Me vais a dejar que os cuente hoy la historia de dos mujeres que hace dos mil años, en un pueblo perdido en la región montañosa de Judea, se encontraron y se abrazaron. Ya está. Ésa es la historia. Eso es lo que cualquiera que hubiera pasado por allí habría podido ver. Un encuentro de dos mujeres insignificantes.
Sin embargo, lo que de verdad estaba sucediendo en aquel momento era que Dios, el Salvador, el Dios de Israel, se estaba acordando de su misericordia, estaba cumpliendo la promesa de valor eterno que había hecho a los antepasados, a Abrahán y a todos sus descendientes:
“Sal de tu tierra, y dirígete a la tierra que yo te mostraré… Te convertiré en una gran nación, te bendeciré y haré famoso tu nombre, y servirás de bendición para otros… ¡En ti serán benditas todas las familias [naciones/etnias/culturas/pueblos] de la tierra! (Gén 12,1-4).
Ésa había sido la “promesa de valor eterno” que Dios había hecho a Abrahán y a sus descendientes. La promesa ya se había cumplido en vida de Abrahán: por medio de él, sólo por el hecho de cruzarse en su camino, Dios había bendecido a mucha gente. Y se había cumplido también a lo largo de toda la historia de sus descendientes.
El pueblo de Israel fue descubriendo a lo largo de su historia que las promesas de Dios, como son “de valor eterno”, tienen siempre un “plus”. Habían descubierto que Dios siempre exige cada vez más, pero también que Dios siempre está dispuesto a dar cada vez más. En cada una de las etapas de la historia de la salvación, el Dios de Israel muestra siempre su misericordia.

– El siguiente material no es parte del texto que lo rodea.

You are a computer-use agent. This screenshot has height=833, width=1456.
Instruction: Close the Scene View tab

También la promesa que Dios había hecho por medio del profeta Miqueas se había cumplido ya. De Belén Efrata, la ciudad más pequeña entre los clanes de Judá, había salido ya el gran caudillo de Israel. Allí había nacido David, el que había reunido a todas las tribus en un solo reino, había conquistado Jerusalén y había introducido en el Santuario los signos de la liberación y de la alianza, los signos de la presencia de Dios en medio de su pueblo.

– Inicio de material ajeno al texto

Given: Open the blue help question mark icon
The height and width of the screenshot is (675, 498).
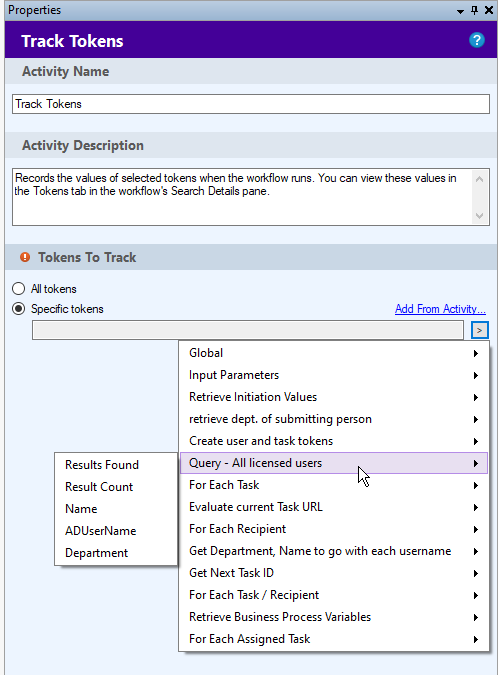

Y allí, en tiempos de Miqueas, nacería Ezequías, “el que había de nacer cuando diera a luz la que había de dar a luz”, el heredero del rey, el gran descendiente de David, fiel al Señor, en cuyos días el Señor salvó a Jerusalén del poder destructor de los asirios.
Tampoco entonces se terminaron de cumplir las promesas de Dios. Eran “de valor eterno”. Tenían un “plus”. Cuando el pueblo de Judá rompió su alianza con Dios, y vivió como si Dios no existiera, Dios se mantuvo fiel a su misericordia, y salvó de nuevo a los que habían sido llevados al exilio.
Los judíos que fueron liberados y volvieron del exilio descubrieron ese “plus”, y creyeron que Dios daría un nuevo descendiente a Abrahán para beneficiar a todas las familias de la tierra. Y creyeron que Dios iba a dar un nuevo descendiente a David que iba a pastorear a su pueblo con el poder de Dios, para traer la paz, el “shalom”, el bienestar que es fruto de la justicia, de la obra bien hecha.
En nuestra historia han pasado unos cuantos siglos más, y en Israel, el pueblo de las promesas, prácticamente se han olvidado de las promesas de Dios. Hace 60 años que el Imperio romano los invadió y los sometió militarmente, y cada año los exprime a base de impuestos.
Hay muchos, como los sicarios y los zelotes, los “terroristas”, que optan por la “acción directa” y están dispuestos a echar a los romanos al mar. Otros, pocos en realidad, como los grandes comerciantes y mercaderes, y los jefes de los recaudadores de impuestos, los ricos, los financieros, los “mercados”, prefieren que los romanos se queden para que mantengan el orden, el status quo, de modo que ellos puedan seguir prosperando en sus negocios.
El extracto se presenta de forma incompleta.